Closed jdangerx closed 2 months ago
If we're confident _out_ferc714__hourly_demand_matrix
is the asset that is blowing up memory we can limit concurrentcy when the asset is run. We do this for the core_epacems__hourly_emissions
asset because using all CPUs locally destroys our computers.
Side note: I don't know if we're are using all CPUs for processing EPA CEMS on the VM. Is this intentional? In gcp_pudl_etl.sh
we're using the default number of works for the --epacems-workers
argument which is 2.
With 64MB of memory in the nightly builds, we could definitely be using more cores on EPA CEMS, but we're approaching 400 assets, and it's not deterministic which ones will be running at the same time. Right now the FERC-714 imputations and the EPA CEMS are the long poles. I really wish there were some way to chunk the EPA CEMS into a smaller memory footprint. The state-year chunks we had before were very manageable and let us do a lot more parallelism.
I wish there were some way for Dagster to explicitly manage memory usage as well as CPU usage.
Short-term, reducing the concurrency for the internally parallelized work of the FERC-714 asset seems like the simplest fix!
It's definitely simple, though it's possible some other task is also taking up a bunch of RAM and this just happened to get killed both times. Worth a shot while we figure out a better strategy re: memory usage.

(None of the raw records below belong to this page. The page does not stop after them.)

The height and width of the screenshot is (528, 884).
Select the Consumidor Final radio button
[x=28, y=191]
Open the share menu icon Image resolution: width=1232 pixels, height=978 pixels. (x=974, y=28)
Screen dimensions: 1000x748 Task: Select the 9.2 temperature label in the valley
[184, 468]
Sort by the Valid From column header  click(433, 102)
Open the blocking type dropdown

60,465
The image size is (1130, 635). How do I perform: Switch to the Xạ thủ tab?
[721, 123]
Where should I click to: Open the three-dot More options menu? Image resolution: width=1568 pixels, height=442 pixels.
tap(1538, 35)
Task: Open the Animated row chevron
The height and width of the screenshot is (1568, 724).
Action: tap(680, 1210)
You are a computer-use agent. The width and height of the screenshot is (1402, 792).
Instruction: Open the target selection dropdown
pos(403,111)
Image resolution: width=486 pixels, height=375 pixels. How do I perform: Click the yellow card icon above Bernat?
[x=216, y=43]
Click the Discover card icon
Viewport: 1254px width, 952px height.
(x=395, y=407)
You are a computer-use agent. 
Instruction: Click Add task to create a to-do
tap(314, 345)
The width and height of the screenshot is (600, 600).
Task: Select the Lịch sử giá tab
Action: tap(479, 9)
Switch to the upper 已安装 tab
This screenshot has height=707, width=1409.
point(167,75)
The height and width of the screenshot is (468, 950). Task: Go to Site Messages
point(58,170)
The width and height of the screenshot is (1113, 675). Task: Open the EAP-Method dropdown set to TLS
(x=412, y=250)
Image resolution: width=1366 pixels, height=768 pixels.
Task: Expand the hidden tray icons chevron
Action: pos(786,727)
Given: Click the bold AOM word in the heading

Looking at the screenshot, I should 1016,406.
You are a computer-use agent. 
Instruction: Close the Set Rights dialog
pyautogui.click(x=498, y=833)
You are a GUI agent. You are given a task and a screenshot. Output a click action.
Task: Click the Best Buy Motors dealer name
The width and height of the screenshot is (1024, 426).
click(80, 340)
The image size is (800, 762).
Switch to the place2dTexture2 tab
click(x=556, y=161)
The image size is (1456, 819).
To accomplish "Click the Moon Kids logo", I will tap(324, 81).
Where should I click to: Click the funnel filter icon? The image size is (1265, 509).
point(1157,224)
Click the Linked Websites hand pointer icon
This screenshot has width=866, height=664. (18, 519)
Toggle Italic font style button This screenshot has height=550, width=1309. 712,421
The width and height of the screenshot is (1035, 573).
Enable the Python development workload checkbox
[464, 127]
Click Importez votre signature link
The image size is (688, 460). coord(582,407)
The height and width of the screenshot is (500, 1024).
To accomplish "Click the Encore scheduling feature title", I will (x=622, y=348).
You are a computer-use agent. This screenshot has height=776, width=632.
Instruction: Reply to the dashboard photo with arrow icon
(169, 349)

I would be tempted to blame the extremely parallelized extraction of spreadsheets, which we've just added a bunch of additional work to, but that happens right at the beginning of the ETL, and this crash isn't happening for 5 hours!
Sounds good! Are there other suspects in the list of tasks that we were running when we got the OOM error?
TBH I am also very confused how the ETL can take 5 hours to get to this point. With 16 CPUs and 64 GB of memory, it's 5 hours into doing something that takes my laptop with 10 CPUs and 32 GB of memory 2 hours tops.
The only other thing in there that I could imagine being unusually resource intensive is the FERC to FERC matching step, but I don't know if that particular merge is a big memory hog.
TBH I am also very confused how the ETL can take 5 hours to get to this point. With 16 CPUs and 64 GB of memory, it's 5 hours into doing something that takes my laptop with 10 CPUs and 32 GB of memory 2 hours tops.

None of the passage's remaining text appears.